With the rapid development of large language models (LLMs), single agents have revealed many limitations when dealing with complex real-world tasks. To address this issue, a new multi-agent framework named Workforce and an accompanying training method called OWL (Optimized Workforce Learning) were jointly introduced by institutions such as Hong Kong University and camel-ai. Recently, this innovative achievement achieved an accuracy rate of 69.70% on the authoritative benchmark test GAIA, not only breaking the record for open-source systems but also surpassing commercial systems like OpenAI Deep Research.
All the code related to this research result has been made open-source on GitHub, receiving over 17,000 stars, indicating the community's recognition of this innovation.
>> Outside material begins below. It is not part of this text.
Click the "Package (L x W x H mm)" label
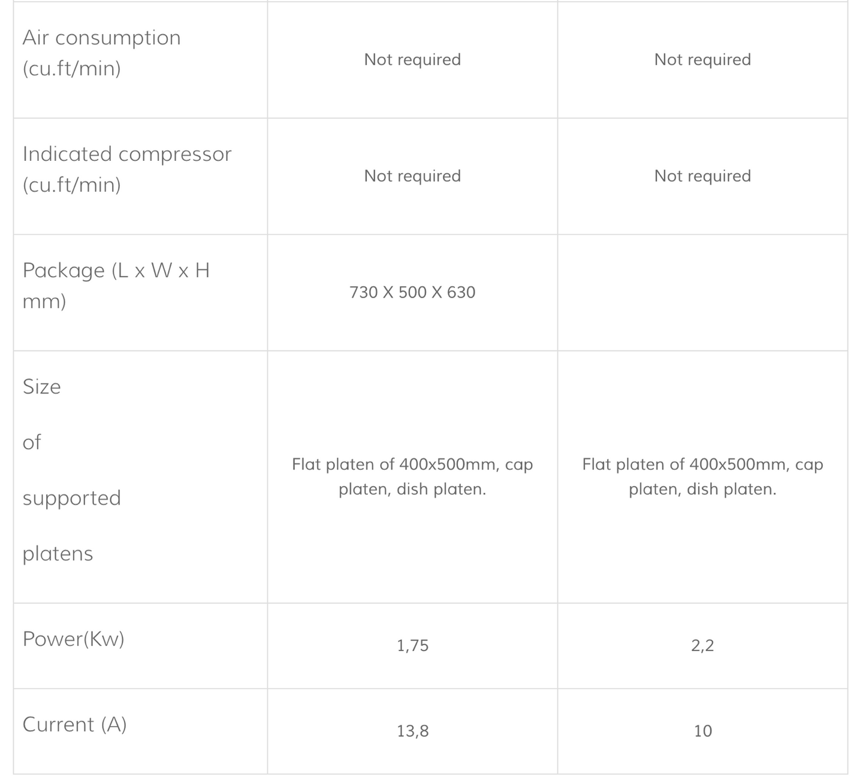 [116, 285]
So how does the Workforce framework break through the limitations of multi-agent systems? Its core lies in the innovative "decoupled design." The framework divides the entire system into three key components: domain-agnostic planners (Planner Agents), intelligent coordinators (Coordinator Agents), and specialized worker nodes (Worker Nodes). This design not only enhances system flexibility but also significantly reduces the complexity of cross-domain migration. Especially when adapting to new domains, users only need to replace or add worker nodes without making comprehensive modifications to the core system.
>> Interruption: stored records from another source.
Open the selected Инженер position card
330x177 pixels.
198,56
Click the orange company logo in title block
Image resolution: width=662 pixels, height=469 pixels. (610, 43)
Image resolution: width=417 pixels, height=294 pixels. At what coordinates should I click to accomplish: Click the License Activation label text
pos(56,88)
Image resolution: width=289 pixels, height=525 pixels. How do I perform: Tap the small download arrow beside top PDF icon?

The OWL training method is another highlight of this framework. It adopts a two-stage training strategy. In the first stage, supervised fine-tuning is used to initially train the planner using expert demonstration data. In the second stage, reinforcement learning optimization is applied to further enhance decision-making capabilities through the Direct Preference Optimization (DPO) algorithm. These optimizations ensure that the planner can handle diverse tasks in the real world.
In the GAIA benchmark test, the Workforce framework demonstrated its significant advantages, particularly in multi-agent reasoning, achieving an accuracy rate of 69.70%, far exceeding previous open-source systems. Meanwhile, the OWL training method also achieved remarkable results in the test, enhancing the performance of the Qwen2.5-32B-Instruct model. This breakthrough allows multi-agent systems to handle complex tasks without being constrained by previous design concepts, showcasing powerful self-correction and evolution capabilities.
The introduction of the Workforce framework not only improves the overall performance of multi-agent systems but also points the way forward for the future development of intelligent assistants.